- What the task requires: Everything in the records should be repeated exactly, down to the last character.

- Information:

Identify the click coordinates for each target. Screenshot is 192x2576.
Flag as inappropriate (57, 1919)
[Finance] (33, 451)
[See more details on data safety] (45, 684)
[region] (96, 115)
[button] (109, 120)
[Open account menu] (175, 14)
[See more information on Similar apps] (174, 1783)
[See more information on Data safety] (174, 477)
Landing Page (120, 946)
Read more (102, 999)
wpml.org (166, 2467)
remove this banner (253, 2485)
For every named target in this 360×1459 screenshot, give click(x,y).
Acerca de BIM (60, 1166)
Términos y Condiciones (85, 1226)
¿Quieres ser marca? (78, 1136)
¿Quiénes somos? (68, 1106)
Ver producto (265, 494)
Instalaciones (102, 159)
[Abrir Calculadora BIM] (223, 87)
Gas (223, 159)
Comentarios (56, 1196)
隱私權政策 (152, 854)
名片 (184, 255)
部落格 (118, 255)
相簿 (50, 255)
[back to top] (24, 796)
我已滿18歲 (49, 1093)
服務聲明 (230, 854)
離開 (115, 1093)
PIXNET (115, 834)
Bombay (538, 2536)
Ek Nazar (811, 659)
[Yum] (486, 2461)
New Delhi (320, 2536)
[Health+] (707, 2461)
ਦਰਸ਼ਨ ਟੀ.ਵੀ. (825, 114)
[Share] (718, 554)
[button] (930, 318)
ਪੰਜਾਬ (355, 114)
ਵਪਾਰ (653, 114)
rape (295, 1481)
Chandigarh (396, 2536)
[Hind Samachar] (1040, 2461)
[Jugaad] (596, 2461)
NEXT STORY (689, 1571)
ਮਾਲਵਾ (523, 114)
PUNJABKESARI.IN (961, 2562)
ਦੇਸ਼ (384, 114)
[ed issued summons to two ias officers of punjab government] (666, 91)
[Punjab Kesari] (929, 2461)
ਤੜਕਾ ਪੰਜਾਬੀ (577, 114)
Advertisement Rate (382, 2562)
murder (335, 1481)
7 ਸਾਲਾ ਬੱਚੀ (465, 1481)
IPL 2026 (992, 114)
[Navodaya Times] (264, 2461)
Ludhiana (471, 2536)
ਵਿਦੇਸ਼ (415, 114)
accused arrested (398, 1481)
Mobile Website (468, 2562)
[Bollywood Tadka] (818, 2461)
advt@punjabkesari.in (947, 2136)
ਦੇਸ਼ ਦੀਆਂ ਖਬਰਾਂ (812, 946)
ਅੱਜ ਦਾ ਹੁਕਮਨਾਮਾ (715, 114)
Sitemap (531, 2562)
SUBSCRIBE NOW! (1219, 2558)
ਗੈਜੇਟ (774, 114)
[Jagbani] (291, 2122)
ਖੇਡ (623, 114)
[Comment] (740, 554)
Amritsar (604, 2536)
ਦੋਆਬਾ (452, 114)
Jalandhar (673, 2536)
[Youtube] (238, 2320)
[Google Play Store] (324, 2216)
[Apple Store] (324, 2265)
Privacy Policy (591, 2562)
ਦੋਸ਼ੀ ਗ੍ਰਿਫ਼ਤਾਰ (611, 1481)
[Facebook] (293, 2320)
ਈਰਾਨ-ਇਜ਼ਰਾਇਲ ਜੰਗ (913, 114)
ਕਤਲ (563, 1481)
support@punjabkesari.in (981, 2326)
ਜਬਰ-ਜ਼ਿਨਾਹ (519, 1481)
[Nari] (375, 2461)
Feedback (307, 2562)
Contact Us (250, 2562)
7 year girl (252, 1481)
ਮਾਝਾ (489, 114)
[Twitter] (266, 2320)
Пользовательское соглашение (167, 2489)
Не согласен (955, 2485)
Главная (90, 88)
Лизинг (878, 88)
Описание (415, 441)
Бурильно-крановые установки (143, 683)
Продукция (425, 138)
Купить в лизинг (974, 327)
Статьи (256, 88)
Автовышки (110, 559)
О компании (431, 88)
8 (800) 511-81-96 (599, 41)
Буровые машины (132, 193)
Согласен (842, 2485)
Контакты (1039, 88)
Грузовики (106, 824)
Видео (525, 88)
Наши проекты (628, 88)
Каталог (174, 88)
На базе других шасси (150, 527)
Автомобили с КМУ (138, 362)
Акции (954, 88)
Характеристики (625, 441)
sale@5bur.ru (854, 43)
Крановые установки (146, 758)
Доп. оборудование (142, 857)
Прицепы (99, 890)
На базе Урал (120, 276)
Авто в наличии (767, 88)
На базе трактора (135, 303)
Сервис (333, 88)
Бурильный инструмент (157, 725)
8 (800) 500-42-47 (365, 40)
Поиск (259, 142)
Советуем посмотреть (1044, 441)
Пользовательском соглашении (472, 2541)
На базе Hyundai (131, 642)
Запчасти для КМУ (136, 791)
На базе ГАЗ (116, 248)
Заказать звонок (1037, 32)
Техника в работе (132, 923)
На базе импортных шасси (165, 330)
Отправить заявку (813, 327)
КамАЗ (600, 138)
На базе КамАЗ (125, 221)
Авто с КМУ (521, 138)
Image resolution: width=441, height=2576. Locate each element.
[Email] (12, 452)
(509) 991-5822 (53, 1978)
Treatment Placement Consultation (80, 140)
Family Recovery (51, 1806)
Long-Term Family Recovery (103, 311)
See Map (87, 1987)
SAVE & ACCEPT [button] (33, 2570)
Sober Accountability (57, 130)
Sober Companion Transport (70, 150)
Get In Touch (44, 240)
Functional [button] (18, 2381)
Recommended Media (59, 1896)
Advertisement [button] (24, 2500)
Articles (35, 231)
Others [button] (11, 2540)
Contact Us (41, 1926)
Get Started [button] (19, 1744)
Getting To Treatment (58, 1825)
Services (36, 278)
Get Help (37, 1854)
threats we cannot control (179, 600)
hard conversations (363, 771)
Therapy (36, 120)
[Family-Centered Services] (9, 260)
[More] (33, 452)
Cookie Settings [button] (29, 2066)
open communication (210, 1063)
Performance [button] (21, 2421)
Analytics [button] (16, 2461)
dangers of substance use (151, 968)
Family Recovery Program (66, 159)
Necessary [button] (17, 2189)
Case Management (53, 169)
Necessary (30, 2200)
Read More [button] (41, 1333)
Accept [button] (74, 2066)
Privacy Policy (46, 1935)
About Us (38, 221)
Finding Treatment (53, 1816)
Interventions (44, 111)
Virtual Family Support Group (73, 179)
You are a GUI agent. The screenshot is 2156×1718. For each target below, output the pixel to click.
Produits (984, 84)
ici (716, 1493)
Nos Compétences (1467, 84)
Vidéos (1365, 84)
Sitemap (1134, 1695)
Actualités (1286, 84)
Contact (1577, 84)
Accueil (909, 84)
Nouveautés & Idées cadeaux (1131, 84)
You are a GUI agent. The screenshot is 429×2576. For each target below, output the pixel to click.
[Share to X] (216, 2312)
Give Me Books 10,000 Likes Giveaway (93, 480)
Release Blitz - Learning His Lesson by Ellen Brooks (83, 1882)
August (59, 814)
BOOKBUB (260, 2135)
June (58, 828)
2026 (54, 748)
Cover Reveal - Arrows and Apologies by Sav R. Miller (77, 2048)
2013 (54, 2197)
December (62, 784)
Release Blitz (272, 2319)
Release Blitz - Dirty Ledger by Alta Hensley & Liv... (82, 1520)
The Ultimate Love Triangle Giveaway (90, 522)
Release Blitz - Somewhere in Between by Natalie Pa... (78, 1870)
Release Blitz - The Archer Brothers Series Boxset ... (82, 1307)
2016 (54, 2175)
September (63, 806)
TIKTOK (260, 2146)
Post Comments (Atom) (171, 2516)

- Task result:
Identify the click coordinates for each target. Screenshot is 192x2576.
Flag as inappropriate (57, 1919)
[Finance] (33, 451)
[See more details on data safety] (45, 684)
[region] (96, 115)
[button] (109, 120)
[Open account menu] (175, 14)
[See more information on Similar apps] (174, 1783)
[See more information on Data safety] (174, 477)
Landing Page (120, 946)
Read more (102, 999)
wpml.org (166, 2467)
remove this banner (253, 2485)
For every named target in this 360×1459 screenshot, give click(x,y).
Acerca de BIM (60, 1166)
Términos y Condiciones (85, 1226)
¿Quieres ser marca? (78, 1136)
¿Quiénes somos? (68, 1106)
Ver producto (265, 494)
Instalaciones (102, 159)
[Abrir Calculadora BIM] (223, 87)
Gas (223, 159)
Comentarios (56, 1196)
隱私權政策 (152, 854)
名片 (184, 255)
部落格 (118, 255)
相簿 (50, 255)
[back to top] (24, 796)
我已滿18歲 (49, 1093)
服務聲明 (230, 854)
離開 (115, 1093)
PIXNET (115, 834)
Bombay (538, 2536)
Ek Nazar (811, 659)
[Yum] (486, 2461)
New Delhi (320, 2536)
[Health+] (707, 2461)
ਦਰਸ਼ਨ ਟੀ.ਵੀ. (825, 114)
[Share] (718, 554)
[button] (930, 318)
ਪੰਜਾਬ (355, 114)
ਵਪਾਰ (653, 114)
rape (295, 1481)
Chandigarh (396, 2536)
[Hind Samachar] (1040, 2461)
[Jugaad] (596, 2461)
NEXT STORY (689, 1571)
ਮਾਲਵਾ (523, 114)
PUNJABKESARI.IN (961, 2562)
ਦੇਸ਼ (384, 114)
[ed issued summons to two ias officers of punjab government] (666, 91)
[Punjab Kesari] (929, 2461)
ਤੜਕਾ ਪੰਜਾਬੀ (577, 114)
Advertisement Rate (382, 2562)
murder (335, 1481)
7 ਸਾਲਾ ਬੱਚੀ (465, 1481)
IPL 2026 (992, 114)
[Navodaya Times] (264, 2461)
Ludhiana (471, 2536)
ਵਿਦੇਸ਼ (415, 114)
accused arrested (398, 1481)
Mobile Website (468, 2562)
[Bollywood Tadka] (818, 2461)
advt@punjabkesari.in (947, 2136)
ਦੇਸ਼ ਦੀਆਂ ਖਬਰਾਂ (812, 946)
ਅੱਜ ਦਾ ਹੁਕਮਨਾਮਾ (715, 114)
Sitemap (531, 2562)
SUBSCRIBE NOW! (1219, 2558)
ਗੈਜੇਟ (774, 114)
[Jagbani] (291, 2122)
ਖੇਡ (623, 114)
[Comment] (740, 554)
Amritsar (604, 2536)
ਦੋਆਬਾ (452, 114)
Jalandhar (673, 2536)
[Youtube] (238, 2320)
[Google Play Store] (324, 2216)
[Apple Store] (324, 2265)
Privacy Policy (591, 2562)
ਦੋਸ਼ੀ ਗ੍ਰਿਫ਼ਤਾਰ (611, 1481)
[Facebook] (293, 2320)
ਈਰਾਨ-ਇਜ਼ਰਾਇਲ ਜੰਗ (913, 114)
ਕਤਲ (563, 1481)
support@punjabkesari.in (981, 2326)
ਜਬਰ-ਜ਼ਿਨਾਹ (519, 1481)
[Nari] (375, 2461)
Feedback (307, 2562)
Contact Us (250, 2562)
7 year girl (252, 1481)
ਮਾਝਾ (489, 114)
[Twitter] (266, 2320)
Пользовательское соглашение (167, 2489)
Не согласен (955, 2485)
Главная (90, 88)
Лизинг (878, 88)
Описание (415, 441)
Бурильно-крановые установки (143, 683)
Продукция (425, 138)
Купить в лизинг (974, 327)
Статьи (256, 88)
Автовышки (110, 559)
О компании (431, 88)
8 (800) 511-81-96 (599, 41)
Буровые машины (132, 193)
Согласен (842, 2485)
Контакты (1039, 88)
Грузовики (106, 824)
Видео (525, 88)
Наши проекты (628, 88)
Каталог (174, 88)
На базе других шасси (150, 527)
Автомобили с КМУ (138, 362)
Акции (954, 88)
Характеристики (625, 441)
sale@5bur.ru (854, 43)
Крановые установки (146, 758)
Доп. оборудование (142, 857)
Прицепы (99, 890)
На базе Урал (120, 276)
Авто в наличии (767, 88)
На базе трактора (135, 303)
Сервис (333, 88)
Бурильный инструмент (157, 725)
8 (800) 500-42-47 (365, 40)
Поиск (259, 142)
Советуем посмотреть (1044, 441)
Пользовательском соглашении (472, 2541)
На базе Hyundai (131, 642)
Запчасти для КМУ (136, 791)
На базе ГАЗ (116, 248)
Заказать звонок (1037, 32)
Техника в работе (132, 923)
На базе импортных шасси (165, 330)
Отправить заявку (813, 327)
КамАЗ (600, 138)
На базе КамАЗ (125, 221)
Авто с КМУ (521, 138)
Image resolution: width=441, height=2576. Locate each element.
[Email] (12, 452)
(509) 991-5822 (53, 1978)
Treatment Placement Consultation (80, 140)
Family Recovery (51, 1806)
Long-Term Family Recovery (103, 311)
See Map (87, 1987)
SAVE & ACCEPT [button] (33, 2570)
Sober Accountability (57, 130)
Sober Companion Transport (70, 150)
Get In Touch (44, 240)
Functional [button] (18, 2381)
Recommended Media (59, 1896)
Advertisement [button] (24, 2500)
Articles (35, 231)
Others [button] (11, 2540)
Contact Us (41, 1926)
Get Started [button] (19, 1744)
Getting To Treatment (58, 1825)
Services (36, 278)
Get Help (37, 1854)
threats we cannot control (179, 600)
hard conversations (363, 771)
Therapy (36, 120)
[Family-Centered Services] (9, 260)
[More] (33, 452)
Cookie Settings [button] (29, 2066)
open communication (210, 1063)
Performance [button] (21, 2421)
Analytics [button] (16, 2461)
dangers of substance use (151, 968)
Family Recovery Program (66, 159)
Necessary [button] (17, 2189)
Case Management (53, 169)
Necessary (30, 2200)
Read More [button] (41, 1333)
Accept [button] (74, 2066)
Privacy Policy (46, 1935)
About Us (38, 221)
Finding Treatment (53, 1816)
Interventions (44, 111)
Virtual Family Support Group (73, 179)
You are a GUI agent. The screenshot is 2156×1718. For each target below, output the pixel to click.
Produits (984, 84)
ici (716, 1493)
Nos Compétences (1467, 84)
Vidéos (1365, 84)
Sitemap (1134, 1695)
Actualités (1286, 84)
Contact (1577, 84)
Accueil (909, 84)
Nouveautés & Idées cadeaux (1131, 84)
You are a GUI agent. The screenshot is 429×2576. For each target below, output the pixel to click.
[Share to X] (216, 2312)
Give Me Books 10,000 Likes Giveaway (93, 480)
Release Blitz - Learning His Lesson by Ellen Brooks (83, 1882)
August (59, 814)
BOOKBUB (260, 2135)
June (58, 828)
2026 (54, 748)
Cover Reveal - Arrows and Apologies by Sav R. Miller (77, 2048)
2013 (54, 2197)
December (62, 784)
Release Blitz (272, 2319)
Release Blitz - Dirty Ledger by Alta Hensley & Liv... (82, 1520)
The Ultimate Love Triangle Giveaway (90, 522)
Release Blitz - Somewhere in Between by Natalie Pa... (78, 1870)
Release Blitz - The Archer Brothers Series Boxset ... (82, 1307)
2016 (54, 2175)
September (63, 806)
TIKTOK (260, 2146)
Post Comments (Atom) (171, 2516)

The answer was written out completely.